> **Pointing material for screenshots and pages**:
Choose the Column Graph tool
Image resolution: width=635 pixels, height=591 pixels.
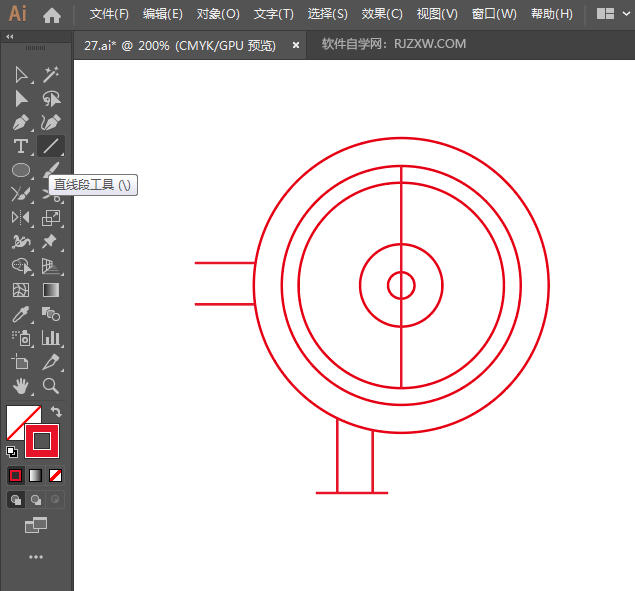pyautogui.click(x=51, y=338)
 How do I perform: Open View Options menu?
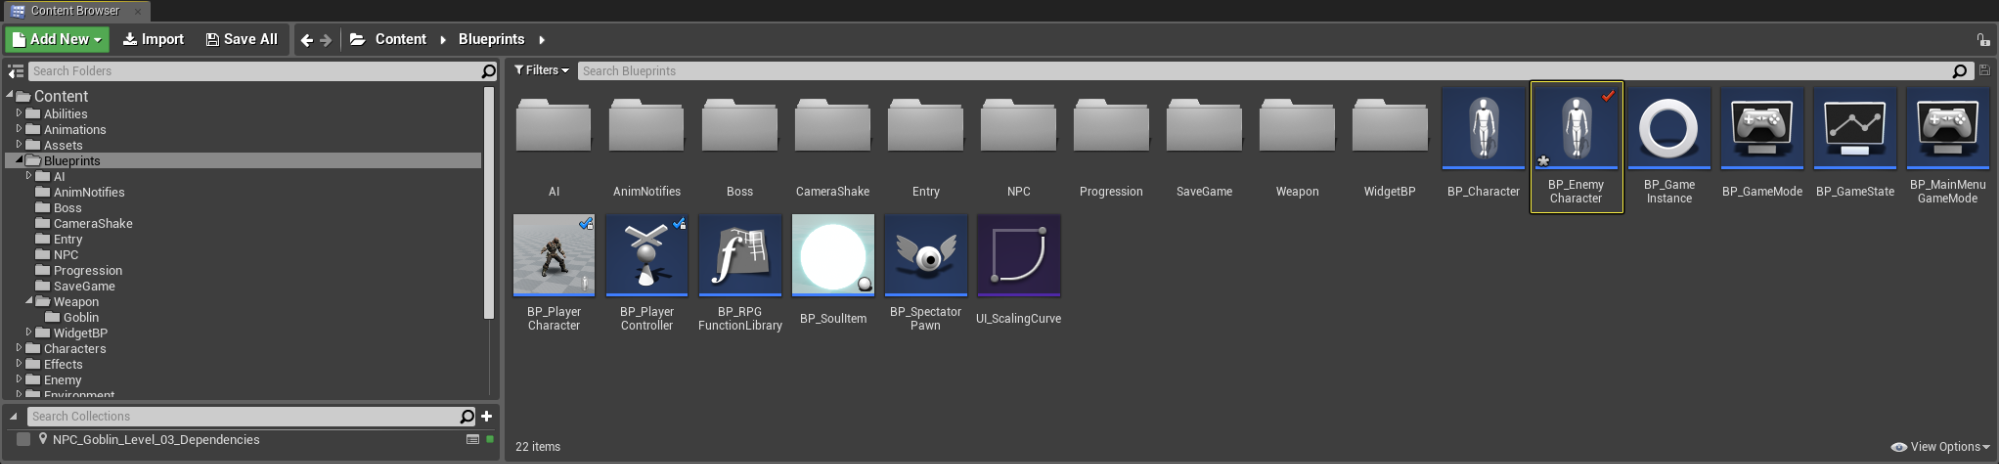coord(1939,447)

> **Task instructions**: Copy the material above line for line, leaving out the pictures.

> **Expected answer**:
Choose the Column Graph tool
Image resolution: width=635 pixels, height=591 pixels.
pyautogui.click(x=51, y=338)
 How do I perform: Open View Options menu?
coord(1939,447)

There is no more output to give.